By Gordon Brown
They announced it on the TV that they had found another body. It had its eyes scooped out and its tongue cut off. The fingers on its hands were gone and nails had been pushed through the feet. Just like all the others.
That’s what the sixth graders said.
They said that the lady who lives alone at the far end of town is a witch.
They used to ask me about her.
Does she have thirteen cats?
Does she eat chicken heads?
Does she ever come out? You live closest to her, don’t you?
I said I don’t know, I don’t know, I don’t know.
I didn’t even know if anyone was in there. The grass on the lawn was all tall and weedy. Yellow newspapers piled up by the mailbox and they were all full of long, black earwigs. No one ever went in but sometimes on the way home from school I could see the garage door open just a little. Sometimes at night, there’d be a sliver of pale light leaking out through the curtains.

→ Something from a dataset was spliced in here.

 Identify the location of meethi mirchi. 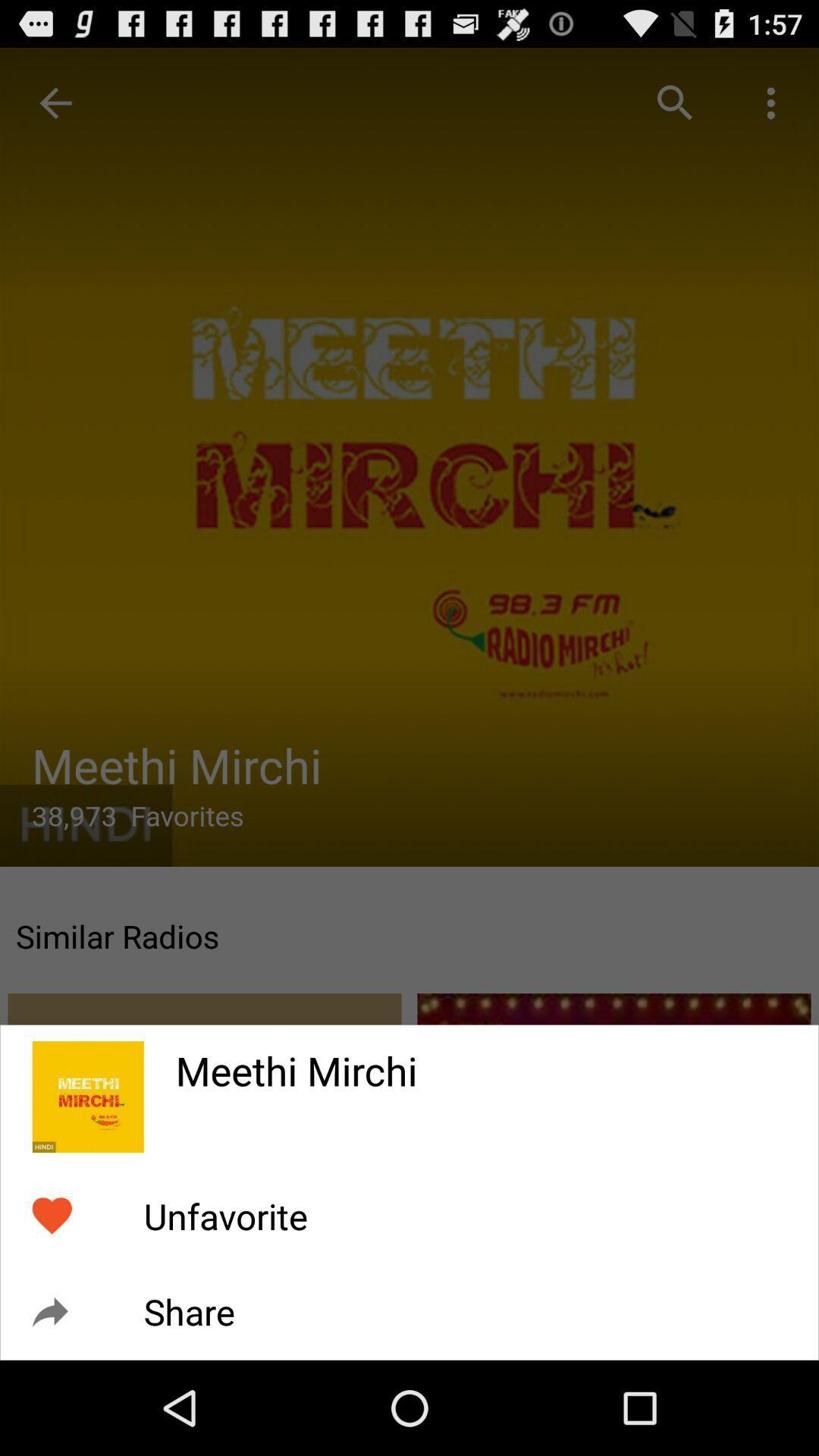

They said she could call up a demon. Ten feet tall and with wings like a bat and the face of a pig. If it was ever late at night and your dog started barking and scratching at the door, it was because it was outside. Or if your cat ran in and out of the room, it was because she could smell it, and it was creeping closer.
They said it lived in a locket she always wore around her neck, and she’d rub it three times and say its secret name and it would come out of the crack in the weeping willow behind the playground. The sixth graders would dare us to stick our hands in it.
You chicken? You a baby?
Hey look at the baby!
You know she drinks baby blood, right?
She’s gonna climb up the side of your house like a spider.
She’s gonna crack open your window and get you.
She’s gonna turn you into one of her dolls for the collection she has.
She’s gonna fatten you up and eat you like Thanksgiving turkey. Mmmmmm!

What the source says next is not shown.